本発明は外力の作用による可撓性板状体の撓みにより容量が変化する可変容量構造体に関する。
系に作用する外力として、加速度に基づく物体に作用する力、圧力、流速、磁力、静電気力などがあるが、これらの外力を正確に測定することが必要となる場合が多い。例えば自動車を開発する段階で自動車が物体に衝突したときに座席における衝撃力を測定することが行われている。また地震時の振動エネルギーや振幅を調べるためにできるだけ精密に揺れの加速度などを調べる要請がある。更にまた液体や気体の流速を正確に調べてその検出値を制御系に反映させる場合や、磁石の性能を測定する場合なども外力の測定例として挙げることができる。
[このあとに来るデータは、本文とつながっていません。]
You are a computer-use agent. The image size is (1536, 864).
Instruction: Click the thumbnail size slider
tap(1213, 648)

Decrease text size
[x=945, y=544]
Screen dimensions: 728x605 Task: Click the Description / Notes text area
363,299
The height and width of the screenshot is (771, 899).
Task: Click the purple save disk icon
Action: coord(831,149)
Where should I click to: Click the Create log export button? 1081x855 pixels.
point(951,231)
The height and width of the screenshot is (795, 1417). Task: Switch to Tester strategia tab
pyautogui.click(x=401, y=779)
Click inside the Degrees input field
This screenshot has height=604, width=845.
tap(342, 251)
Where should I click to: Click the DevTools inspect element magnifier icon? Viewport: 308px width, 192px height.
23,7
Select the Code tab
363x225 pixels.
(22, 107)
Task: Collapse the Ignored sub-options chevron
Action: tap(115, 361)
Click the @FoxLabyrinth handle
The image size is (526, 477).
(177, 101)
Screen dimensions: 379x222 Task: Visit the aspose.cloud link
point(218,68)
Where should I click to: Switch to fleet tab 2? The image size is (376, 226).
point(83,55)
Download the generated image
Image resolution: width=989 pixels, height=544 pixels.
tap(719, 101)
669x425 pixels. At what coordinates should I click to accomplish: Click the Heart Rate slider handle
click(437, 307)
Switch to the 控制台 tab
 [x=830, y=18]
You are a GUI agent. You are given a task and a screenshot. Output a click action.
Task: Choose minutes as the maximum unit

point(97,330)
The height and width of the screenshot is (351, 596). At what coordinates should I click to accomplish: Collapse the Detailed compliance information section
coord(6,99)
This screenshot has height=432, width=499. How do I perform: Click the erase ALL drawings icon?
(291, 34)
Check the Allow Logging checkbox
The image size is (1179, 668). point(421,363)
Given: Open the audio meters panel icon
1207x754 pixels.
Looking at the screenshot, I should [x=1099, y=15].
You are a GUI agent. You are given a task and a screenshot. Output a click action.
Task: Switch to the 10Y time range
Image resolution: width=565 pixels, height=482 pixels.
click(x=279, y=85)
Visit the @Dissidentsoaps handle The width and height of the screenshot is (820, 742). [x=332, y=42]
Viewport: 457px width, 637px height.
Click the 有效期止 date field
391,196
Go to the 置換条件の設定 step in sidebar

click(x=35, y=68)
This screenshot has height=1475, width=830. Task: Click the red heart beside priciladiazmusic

このような測定を行うに当たって、測定装置にはできるだけ簡素な構造であり、かつ高精度に測定することが要求されている。
このような加速度検出センサとしては、例えば特許文献1に記載されたような可変容量構造体が知られている。この可変容量構造体は、片持ちの水晶板の両面に励振電極を設けて水晶振動子とすると共に、水晶板の下面側の先端部に可動電極を設け、可動電極に対向して固定電極を設けることにより構成される。水晶板に外力が加わって撓むと、可変容量構造体の容量が変わり、この容量変化を水晶板の発振周波数の変化として捉えられる。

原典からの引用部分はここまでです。